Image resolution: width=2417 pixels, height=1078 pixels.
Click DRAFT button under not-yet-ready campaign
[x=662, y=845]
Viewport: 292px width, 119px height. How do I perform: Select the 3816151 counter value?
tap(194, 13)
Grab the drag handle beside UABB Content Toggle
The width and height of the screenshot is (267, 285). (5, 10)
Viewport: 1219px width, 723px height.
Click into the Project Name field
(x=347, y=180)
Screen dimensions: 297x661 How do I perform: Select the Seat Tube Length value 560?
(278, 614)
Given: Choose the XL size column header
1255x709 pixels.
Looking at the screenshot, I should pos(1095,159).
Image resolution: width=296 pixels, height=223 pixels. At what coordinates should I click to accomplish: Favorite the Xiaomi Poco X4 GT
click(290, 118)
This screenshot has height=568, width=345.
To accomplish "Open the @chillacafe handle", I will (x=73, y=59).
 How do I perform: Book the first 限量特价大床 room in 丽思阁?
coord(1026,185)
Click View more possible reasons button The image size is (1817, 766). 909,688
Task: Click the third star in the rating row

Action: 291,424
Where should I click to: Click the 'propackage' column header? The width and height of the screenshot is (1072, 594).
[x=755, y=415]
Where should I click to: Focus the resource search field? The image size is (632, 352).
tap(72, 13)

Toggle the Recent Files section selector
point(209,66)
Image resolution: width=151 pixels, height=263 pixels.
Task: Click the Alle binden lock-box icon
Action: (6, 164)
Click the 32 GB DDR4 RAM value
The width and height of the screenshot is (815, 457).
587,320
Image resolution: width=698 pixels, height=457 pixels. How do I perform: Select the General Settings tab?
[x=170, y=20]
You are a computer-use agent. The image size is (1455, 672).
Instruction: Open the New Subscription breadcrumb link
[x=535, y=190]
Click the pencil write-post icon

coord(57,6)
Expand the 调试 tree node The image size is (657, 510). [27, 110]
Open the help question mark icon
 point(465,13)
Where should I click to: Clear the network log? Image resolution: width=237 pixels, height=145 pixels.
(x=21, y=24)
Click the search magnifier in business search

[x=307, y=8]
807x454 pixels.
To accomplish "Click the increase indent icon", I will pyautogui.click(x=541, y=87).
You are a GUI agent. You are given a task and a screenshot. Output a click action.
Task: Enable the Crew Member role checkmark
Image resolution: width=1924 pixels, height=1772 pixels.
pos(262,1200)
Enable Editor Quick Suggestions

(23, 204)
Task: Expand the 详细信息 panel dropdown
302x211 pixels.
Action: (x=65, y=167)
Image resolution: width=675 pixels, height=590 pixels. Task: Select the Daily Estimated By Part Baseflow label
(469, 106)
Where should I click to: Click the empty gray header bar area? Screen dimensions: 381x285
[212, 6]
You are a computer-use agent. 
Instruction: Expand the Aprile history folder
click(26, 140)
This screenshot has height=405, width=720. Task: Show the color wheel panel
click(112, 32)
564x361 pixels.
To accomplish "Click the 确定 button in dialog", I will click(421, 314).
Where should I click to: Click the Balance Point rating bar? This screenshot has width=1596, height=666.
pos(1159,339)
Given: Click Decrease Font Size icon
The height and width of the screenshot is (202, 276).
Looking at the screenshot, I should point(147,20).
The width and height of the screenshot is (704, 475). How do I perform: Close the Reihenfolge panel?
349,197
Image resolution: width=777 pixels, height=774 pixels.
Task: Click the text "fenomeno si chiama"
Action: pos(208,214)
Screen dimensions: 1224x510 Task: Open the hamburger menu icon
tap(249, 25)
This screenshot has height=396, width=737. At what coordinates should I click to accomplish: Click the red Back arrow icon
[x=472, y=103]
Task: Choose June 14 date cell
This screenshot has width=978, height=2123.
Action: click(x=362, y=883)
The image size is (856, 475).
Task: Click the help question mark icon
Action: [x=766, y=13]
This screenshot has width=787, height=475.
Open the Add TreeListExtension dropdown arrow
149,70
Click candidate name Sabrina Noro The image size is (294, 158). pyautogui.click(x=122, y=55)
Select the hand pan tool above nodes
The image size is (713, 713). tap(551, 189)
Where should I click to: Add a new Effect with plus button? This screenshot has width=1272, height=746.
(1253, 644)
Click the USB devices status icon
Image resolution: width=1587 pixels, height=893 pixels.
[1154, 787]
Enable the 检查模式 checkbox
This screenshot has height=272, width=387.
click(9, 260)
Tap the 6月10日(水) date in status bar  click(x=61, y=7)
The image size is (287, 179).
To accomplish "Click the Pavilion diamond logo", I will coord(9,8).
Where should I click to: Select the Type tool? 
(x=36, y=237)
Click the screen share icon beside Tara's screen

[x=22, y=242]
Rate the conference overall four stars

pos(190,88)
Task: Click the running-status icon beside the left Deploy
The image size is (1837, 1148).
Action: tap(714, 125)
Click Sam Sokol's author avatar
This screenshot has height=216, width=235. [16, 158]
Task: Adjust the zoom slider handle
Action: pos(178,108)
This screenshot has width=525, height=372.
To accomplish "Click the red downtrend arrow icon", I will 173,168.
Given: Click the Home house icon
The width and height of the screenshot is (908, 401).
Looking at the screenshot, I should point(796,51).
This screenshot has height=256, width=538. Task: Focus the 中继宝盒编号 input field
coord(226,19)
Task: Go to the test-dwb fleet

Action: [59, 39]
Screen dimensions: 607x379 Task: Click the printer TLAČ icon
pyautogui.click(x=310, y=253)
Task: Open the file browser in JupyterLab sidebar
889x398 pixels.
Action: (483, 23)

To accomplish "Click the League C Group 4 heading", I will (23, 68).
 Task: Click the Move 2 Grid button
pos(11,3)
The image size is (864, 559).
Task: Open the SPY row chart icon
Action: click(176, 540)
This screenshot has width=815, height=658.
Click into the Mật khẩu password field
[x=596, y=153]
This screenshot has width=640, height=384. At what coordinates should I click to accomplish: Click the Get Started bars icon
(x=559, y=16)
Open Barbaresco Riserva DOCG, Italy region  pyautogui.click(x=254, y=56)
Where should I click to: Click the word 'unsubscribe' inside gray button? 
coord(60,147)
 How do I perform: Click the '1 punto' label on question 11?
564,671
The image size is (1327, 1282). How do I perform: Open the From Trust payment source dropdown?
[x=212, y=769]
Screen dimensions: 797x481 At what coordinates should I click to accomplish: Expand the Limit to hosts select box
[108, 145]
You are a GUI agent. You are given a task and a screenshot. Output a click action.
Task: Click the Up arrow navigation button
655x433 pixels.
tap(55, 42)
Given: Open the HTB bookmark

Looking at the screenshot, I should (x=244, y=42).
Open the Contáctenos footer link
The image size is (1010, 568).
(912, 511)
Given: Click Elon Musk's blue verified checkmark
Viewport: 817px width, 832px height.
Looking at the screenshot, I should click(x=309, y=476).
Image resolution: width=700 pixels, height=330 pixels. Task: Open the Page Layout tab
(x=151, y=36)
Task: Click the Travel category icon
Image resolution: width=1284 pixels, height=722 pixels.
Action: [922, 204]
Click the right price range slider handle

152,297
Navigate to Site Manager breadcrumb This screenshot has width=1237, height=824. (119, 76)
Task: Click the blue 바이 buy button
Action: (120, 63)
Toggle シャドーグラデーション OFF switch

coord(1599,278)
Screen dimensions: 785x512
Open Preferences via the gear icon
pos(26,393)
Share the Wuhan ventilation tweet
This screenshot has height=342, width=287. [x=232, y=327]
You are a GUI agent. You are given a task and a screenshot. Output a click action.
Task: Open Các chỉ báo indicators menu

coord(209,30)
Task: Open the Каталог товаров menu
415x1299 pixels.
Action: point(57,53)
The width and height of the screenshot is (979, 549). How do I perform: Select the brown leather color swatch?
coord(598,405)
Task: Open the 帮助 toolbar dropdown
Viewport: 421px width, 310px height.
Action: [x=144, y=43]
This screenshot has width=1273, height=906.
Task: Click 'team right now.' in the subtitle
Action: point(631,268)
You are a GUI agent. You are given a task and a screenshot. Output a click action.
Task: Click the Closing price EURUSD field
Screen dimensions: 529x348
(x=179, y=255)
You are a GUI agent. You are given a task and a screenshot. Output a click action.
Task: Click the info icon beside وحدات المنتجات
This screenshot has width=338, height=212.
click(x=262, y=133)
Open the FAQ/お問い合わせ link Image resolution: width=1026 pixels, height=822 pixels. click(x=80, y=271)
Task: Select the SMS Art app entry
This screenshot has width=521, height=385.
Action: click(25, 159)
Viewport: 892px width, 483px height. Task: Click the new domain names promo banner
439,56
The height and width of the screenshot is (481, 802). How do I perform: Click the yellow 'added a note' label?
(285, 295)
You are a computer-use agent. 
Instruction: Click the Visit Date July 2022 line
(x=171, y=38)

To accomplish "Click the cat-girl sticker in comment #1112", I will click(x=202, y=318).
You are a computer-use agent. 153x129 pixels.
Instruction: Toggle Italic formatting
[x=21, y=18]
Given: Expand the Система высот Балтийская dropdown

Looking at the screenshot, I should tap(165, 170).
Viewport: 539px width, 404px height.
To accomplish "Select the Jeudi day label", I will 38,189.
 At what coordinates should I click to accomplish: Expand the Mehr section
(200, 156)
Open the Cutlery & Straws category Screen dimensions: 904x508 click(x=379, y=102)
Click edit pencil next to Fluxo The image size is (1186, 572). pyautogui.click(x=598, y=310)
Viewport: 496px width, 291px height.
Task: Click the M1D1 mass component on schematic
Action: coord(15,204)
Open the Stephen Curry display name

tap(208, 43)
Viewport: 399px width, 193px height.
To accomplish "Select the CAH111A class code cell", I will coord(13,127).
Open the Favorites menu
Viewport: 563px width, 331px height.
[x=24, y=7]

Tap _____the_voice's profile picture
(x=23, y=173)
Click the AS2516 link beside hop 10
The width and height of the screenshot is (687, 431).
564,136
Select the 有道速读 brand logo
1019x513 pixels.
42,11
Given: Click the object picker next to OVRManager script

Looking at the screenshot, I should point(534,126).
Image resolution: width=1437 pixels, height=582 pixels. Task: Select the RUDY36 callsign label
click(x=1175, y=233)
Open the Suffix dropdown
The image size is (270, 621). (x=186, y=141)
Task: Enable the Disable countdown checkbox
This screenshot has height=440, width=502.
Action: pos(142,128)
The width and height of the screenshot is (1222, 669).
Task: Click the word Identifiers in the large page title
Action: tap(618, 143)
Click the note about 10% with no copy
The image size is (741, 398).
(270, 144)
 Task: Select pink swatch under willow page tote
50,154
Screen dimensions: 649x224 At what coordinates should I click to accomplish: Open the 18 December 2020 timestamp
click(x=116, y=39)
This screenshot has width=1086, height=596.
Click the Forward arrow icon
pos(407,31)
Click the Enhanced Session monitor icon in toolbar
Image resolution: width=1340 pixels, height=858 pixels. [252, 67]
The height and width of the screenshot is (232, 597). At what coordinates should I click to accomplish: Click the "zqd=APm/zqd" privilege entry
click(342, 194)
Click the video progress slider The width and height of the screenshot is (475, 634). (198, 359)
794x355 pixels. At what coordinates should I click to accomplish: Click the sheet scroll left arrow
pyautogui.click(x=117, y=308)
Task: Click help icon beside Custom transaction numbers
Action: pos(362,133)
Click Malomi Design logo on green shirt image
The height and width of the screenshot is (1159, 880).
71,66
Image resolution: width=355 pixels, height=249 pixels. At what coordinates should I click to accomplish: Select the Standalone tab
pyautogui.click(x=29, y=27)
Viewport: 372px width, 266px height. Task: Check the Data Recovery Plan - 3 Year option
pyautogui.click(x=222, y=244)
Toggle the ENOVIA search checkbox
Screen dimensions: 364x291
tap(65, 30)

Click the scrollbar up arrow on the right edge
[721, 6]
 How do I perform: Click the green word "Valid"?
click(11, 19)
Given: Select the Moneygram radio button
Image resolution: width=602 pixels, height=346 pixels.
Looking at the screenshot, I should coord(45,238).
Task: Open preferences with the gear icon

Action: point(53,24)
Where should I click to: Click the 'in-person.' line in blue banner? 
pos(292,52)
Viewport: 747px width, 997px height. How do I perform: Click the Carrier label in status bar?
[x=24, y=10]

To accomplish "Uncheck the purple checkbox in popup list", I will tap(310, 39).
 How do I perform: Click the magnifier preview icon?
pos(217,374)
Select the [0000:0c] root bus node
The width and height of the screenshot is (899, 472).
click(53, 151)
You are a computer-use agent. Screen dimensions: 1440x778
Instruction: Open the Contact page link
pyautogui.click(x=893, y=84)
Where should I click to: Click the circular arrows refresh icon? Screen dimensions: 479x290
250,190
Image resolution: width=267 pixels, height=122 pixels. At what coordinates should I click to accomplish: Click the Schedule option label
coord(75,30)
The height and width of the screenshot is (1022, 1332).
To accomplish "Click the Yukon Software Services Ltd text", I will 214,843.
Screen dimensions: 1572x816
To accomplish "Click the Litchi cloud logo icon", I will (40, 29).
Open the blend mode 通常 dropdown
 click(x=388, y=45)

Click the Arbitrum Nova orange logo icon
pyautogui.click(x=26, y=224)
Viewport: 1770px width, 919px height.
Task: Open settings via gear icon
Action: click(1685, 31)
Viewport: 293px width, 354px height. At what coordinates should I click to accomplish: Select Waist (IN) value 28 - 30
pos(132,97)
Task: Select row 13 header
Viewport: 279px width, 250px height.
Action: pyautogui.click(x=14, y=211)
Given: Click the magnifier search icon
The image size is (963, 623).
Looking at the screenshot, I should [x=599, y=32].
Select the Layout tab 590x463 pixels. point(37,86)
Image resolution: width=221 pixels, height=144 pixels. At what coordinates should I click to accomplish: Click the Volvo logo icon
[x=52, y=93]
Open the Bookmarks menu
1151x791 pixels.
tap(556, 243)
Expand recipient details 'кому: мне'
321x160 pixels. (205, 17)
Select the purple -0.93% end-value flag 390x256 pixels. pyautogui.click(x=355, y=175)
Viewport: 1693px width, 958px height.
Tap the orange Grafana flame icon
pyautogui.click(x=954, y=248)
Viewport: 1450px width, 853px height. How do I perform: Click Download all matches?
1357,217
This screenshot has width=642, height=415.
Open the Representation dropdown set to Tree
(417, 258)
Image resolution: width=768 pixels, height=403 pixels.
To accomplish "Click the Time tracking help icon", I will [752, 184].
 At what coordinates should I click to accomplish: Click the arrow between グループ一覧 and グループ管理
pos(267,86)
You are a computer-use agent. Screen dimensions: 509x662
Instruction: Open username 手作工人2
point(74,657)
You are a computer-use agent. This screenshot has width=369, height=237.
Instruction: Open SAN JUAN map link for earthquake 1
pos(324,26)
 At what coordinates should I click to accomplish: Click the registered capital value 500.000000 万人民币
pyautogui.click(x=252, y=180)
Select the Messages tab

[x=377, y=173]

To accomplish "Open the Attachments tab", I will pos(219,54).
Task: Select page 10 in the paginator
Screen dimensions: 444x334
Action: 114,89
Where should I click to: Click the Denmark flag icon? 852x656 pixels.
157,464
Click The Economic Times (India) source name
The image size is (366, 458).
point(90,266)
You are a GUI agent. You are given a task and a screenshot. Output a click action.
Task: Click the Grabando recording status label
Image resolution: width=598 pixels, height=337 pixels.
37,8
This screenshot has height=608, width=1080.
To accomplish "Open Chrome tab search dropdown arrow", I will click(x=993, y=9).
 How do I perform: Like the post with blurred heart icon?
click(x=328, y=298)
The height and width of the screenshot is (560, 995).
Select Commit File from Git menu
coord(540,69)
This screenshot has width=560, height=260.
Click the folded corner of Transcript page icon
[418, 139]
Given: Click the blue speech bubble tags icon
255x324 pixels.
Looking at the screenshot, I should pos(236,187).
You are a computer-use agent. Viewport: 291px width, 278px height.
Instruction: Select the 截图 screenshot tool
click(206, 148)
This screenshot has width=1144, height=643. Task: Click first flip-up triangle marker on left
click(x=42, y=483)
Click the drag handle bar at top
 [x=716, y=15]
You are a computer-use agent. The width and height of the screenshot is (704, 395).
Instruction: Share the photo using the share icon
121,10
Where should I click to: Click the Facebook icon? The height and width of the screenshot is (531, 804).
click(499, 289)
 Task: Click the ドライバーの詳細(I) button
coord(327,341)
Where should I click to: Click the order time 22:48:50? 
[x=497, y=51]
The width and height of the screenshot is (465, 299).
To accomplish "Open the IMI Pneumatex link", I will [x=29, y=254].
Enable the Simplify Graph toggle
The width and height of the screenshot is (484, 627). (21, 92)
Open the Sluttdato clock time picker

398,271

********************

Pull out every line of the data above that contains the string "post". Case counts.

=== Correct response ===
Click the pencil write-post icon
 How do I perform: Like the post with blurred heart icon?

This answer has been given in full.